## Extrait présenté
◇ ◇ ◇ ◇

Raphaël, accusé sans même bouger le petit doigt
Avec Raphaël M.*, c’est une histoire qui commence comme un roman de Kafka. Un matin, la police frappe à sa porte. On l’accuse d’avoir envoyé une lettre calomnieuse, la preuve étant un timbre numérique acheté depuis son smartphone. Il n’y a qu’un détail, un seul : une maladie dégénérative l’empêche de réaliser le moindre mouvement physique. Il ne peut ni imprimer, ni plier une feuille, et encore moins poster un courrier.
Durant l’interrogatoire, on décortique ses habitudes sur les sites pornographiques, on cherche un complice qui n’existe pas, mais personne ne pose la seule question qui compte : « Comment faites-vous pour poster une lettre ? ». Pire, on lui confisque son téléphone, son unique lien avec ses aides et son bouton d’appel d’urgence en cas d’étouffement. Son combat pour sa sécurité est alors perçu comme un signe de manipulation. Le récit de Raphaël, c’est celui d’un homme que son propre corps disculpe, mais que la justice ne peut pas entendre. Son témoignage est une plongée fascinante dans les angles morts d’une procédure.

Olivier, une mise au parfum atypique
L’odyssée d'Olivier débute par un vol : un parfum et une crème pour les pieds dérobés dans une pharmacie genevoise. Un cadeau pour une nouvelle petite amie. Mais quand la police arrive, elle ne trouve pas un voleur, mais une anomalie. Un homme qui se balance, les mains sur les oreilles, répétant en boucle les ordres qu’on lui hurle. Pour les agents, c’est de la provocation. Pour lui, autiste, c’est une tentative désespérée de gérer une crise de panique.

◇ ◇ ◇ ◇

## Données fournies
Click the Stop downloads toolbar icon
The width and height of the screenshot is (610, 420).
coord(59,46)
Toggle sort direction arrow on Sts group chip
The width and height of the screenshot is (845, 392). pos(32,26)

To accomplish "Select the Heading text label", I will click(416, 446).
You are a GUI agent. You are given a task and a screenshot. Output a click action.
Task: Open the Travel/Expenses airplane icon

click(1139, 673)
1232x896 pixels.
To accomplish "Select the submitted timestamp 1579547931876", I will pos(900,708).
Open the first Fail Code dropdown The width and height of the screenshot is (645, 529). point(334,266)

◇ ◇ ◇ ◇

## Travail demandé
• 1. Dans le passage sur Raphaël et Olivier, qu'est-ce qu'Olivier a dérobé dans la pharmacie genevoise ?
• 2. Recopiez dans le passage sur Raphaël et Olivier tout ce qui va de « Olivier, une mise » jusqu'à « crise de panique. ».
• 3. Prolongez le passage sur Raphaël et Olivier à partir de l'endroit où il s'arrête.
Les enregistrements n'ont aucun rôle à jouer ici.

## Résultats par tâche
• 1. Un parfum et une crème pour les pieds.

• 2.
Olivier, une mise au parfum atypique
L’odyssée d'Olivier débute par un vol : un parfum et une crème pour les pieds dérobés dans une pharmacie genevoise. Un cadeau pour une nouvelle petite amie. Mais quand la police arrive, elle ne trouve pas un voleur, mais une anomalie. Un homme qui se balance, les mains sur les oreilles, répétant en boucle les ordres qu’on lui hurle. Pour les agents, c’est de la provocation. Pour lui, autiste, c’est une tentative désespérée de gérer une crise de panique.

• 3.
La procédure, elle, ne connaît que ses cases. Le comportement inconnu est un comportement suspect. Olivier est plaqué au sol, menotté. Les tests d’alcoolémie et de stupéfiants reviennent négatifs. L’énigme s’épaissit, la suspicion aussi. Faute de pouvoir nommer le problème, on l’enferme en cellule d’isolement. Il s’automutile, pris par la peur et l’incompréhension. Ce n’est que trois heures plus tard que l’ordinateur crache enfin un mot : « autisme ». La réalité d’Olivier est celle où un handicap neurodéveloppemental a été amalgamé à une menace, et dont la panique porte encore, aujourd’hui, les stigmates de l’uniforme.
🗺️ Et ailleurs ?
Mais la Suisse n’est pas une île. En France, un rapport du Défenseur des droits de 2024 révèle que le fait d’être en situation de handicap double le risque de voir sa plainte refusée par les forces de l'ordre. Le système repose en grande partie sur des associations comme Droit Pluriel pour combler les manquements de l’État. En Belgique, si l’arsenal législatif anti-discrimination est robuste, La réalité est plus sombre, notamment avec le scandale persistant des « internés », ces personnes atteintes de troubles mentaux détenues dans des prisons ordinaires faute de places en institutions spécialisées — une situation pour laquelle le pays a été maintes fois condamné.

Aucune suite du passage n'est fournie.